Example of equalancy the price ratio, Financial Accounting

Assignment Help:

Natasha's income is $300 per month. She spends all of it on tickets to concerts and films. A concert ticket costs $15 and a fi lm ticket costs $10. Her marginal rate of substitution for concerts with films, MRSCF , is F/C, where C stands for the number of concert tickets and F stands for the number of films.  Fractions are allowed-for example, if she buys half of a concert ticket, that means she goes to a concert every other month). How many film tickets will she purchase, and how many concert tickets?

The Solution Notice that MRSCF decreases as C rises and F falls. Therefore, each of Natasha's indifference curves has a declining MRS. To find a best choice, we look for a bundle on her budget line that satisfies the tangency condition.

At Natasha's best choice, her marginal rate of substitution between films and concerts equals the price ratio: MRSCF _ PC/PF . Substituting the information contained in the statement of the problem gives us the following: F/C _ 15/10 _ 1.5. In other words, Natasha purchases 1.5 times as many movie tickets as concert tickets.

The formula for Natasha's budget line is PCC _ PFF _ 300. Substituting the values of the prices into this formula, we have 15C _ 10F _ 300. Using the fact that F _ 1.5C gives us 15C _ 10(1.5C) _ 300, or 30C _ 300. So C _ 10, and F _ 15.

Natasha purchases 10 concert tickets and 15 movie tickets.

 


Related Discussions:- Example of equalancy the price ratio

What is the monthly rate - annual rate, Suppose that the annual rate of int...

Suppose that the annual rate of interest is 4%. (a) What is the monthly rate? (b) Consider a 3-year lease on a car that is worth $20,000 today. The first payment on the lease

Rental loss, Jane makes a living renting expensive state of the art surveil...

Jane makes a living renting expensive state of the art surveillance equipment to detectives and nervous spouses. Her average rental period is 27 days. The rental price includes all

Disclaimer-liquidation of companies, Disclaimer The liquidator may disc...

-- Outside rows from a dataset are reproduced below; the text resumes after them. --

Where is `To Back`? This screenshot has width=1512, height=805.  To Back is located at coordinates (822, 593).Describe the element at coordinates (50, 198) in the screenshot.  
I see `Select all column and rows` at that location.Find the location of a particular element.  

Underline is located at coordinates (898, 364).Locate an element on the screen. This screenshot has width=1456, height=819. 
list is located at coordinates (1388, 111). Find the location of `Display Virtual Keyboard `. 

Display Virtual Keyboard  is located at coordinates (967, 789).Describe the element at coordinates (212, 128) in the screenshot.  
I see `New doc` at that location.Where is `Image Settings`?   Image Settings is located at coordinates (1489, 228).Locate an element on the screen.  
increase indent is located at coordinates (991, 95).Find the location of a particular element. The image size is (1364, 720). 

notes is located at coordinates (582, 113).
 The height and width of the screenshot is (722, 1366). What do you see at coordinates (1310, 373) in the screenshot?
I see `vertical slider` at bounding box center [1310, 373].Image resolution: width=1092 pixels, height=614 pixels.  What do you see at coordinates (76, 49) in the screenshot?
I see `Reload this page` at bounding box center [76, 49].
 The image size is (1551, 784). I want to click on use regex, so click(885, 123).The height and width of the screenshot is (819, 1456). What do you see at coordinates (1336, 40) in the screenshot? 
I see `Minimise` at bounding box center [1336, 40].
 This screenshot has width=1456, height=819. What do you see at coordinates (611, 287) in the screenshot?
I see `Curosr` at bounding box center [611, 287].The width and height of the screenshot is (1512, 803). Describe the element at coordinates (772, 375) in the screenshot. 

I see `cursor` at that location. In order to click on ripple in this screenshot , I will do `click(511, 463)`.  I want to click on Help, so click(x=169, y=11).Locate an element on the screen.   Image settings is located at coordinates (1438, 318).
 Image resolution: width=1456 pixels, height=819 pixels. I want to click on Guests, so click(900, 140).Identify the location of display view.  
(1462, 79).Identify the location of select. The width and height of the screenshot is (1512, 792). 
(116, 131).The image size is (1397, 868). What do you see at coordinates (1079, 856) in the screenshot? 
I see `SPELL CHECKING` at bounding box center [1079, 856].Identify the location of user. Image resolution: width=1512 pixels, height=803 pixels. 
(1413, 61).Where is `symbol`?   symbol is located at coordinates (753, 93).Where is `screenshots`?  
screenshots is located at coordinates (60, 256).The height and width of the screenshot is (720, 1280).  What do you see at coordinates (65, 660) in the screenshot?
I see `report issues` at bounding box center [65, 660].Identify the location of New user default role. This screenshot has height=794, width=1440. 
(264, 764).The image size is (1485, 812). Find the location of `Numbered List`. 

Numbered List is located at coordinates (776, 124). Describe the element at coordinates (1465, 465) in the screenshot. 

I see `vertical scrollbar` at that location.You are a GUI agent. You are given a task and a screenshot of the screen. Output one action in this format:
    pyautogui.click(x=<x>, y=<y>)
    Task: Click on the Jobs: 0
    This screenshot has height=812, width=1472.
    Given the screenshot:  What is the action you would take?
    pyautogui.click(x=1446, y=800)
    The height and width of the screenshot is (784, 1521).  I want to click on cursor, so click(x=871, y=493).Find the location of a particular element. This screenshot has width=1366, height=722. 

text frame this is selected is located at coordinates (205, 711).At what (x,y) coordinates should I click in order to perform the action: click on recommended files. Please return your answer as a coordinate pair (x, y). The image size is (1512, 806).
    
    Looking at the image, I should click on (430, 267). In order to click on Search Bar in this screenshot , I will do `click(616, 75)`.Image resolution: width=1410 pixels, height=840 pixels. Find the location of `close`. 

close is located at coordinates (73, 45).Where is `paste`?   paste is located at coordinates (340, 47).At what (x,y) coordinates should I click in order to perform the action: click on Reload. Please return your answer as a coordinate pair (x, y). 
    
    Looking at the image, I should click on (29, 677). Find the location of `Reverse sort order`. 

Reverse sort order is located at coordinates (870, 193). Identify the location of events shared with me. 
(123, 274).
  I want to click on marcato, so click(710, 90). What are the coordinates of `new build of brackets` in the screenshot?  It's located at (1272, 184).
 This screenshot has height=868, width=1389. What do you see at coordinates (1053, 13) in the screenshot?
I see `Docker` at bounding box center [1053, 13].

Disclaimer The liquidator may disclaim onerous property consisting of: 1.    Land burdened with onerous covenants; 2.    Stocks and shares; 3.    Unprofitable contracts, or 4.

The matching rule is applied ?, The matching rule is applied a. because it ...

The matching rule is applied a. because it is required by the Internal revenue Code b. by expensing certain items immediately and in their entirety c. to help make the bookkeeper's

Describe accounting concept of a business combination, Describe the account...

Describe the accounting concept of a business combination. Business Combination: According to International Financial Reporting Standard-3 Business Combinations "A busi

Compute the cost allocated to cost centers, 1.      Allocation of Indirec...

1.      Allocation of Indirect Cost Radiology Department in long Island Jewish Hospital incurred $1,267,000 of total indirect cost in five procedures (CC#557: Diagnostic Rad

Which investment is riskier, Stock A has an expected return of 9 percent, a...

Stock A has an expected return of 9 percent, a standard deviation of 20 percent, and a market beta of 0.5. Stock B has an expected rate of return of 10 percent, a standard deviatio

Determine the carrying amount, An item of plant was purchased for $100,000 ...

An item of plant was purchased for $100,000 on 1 January 2009. At that time its estimated residual value was $5,000. At 31 December 2009 prices, the residual value was estimated at

Compute the companys largest available depletion deduction, In May 2011, Yo...

In May 2011, Your Company purchased the rights to a natural resource for $4,125,000. The estimated recoverable units from the natural resource amount to 5,500,000 units. During the

Write Your Message!

Captcha
Free Assignment Quote

Assured A++ Grade

Get guaranteed satisfaction & time on delivery in every assignment order you paid with us! We ensure premium quality solution document along with free turntin report!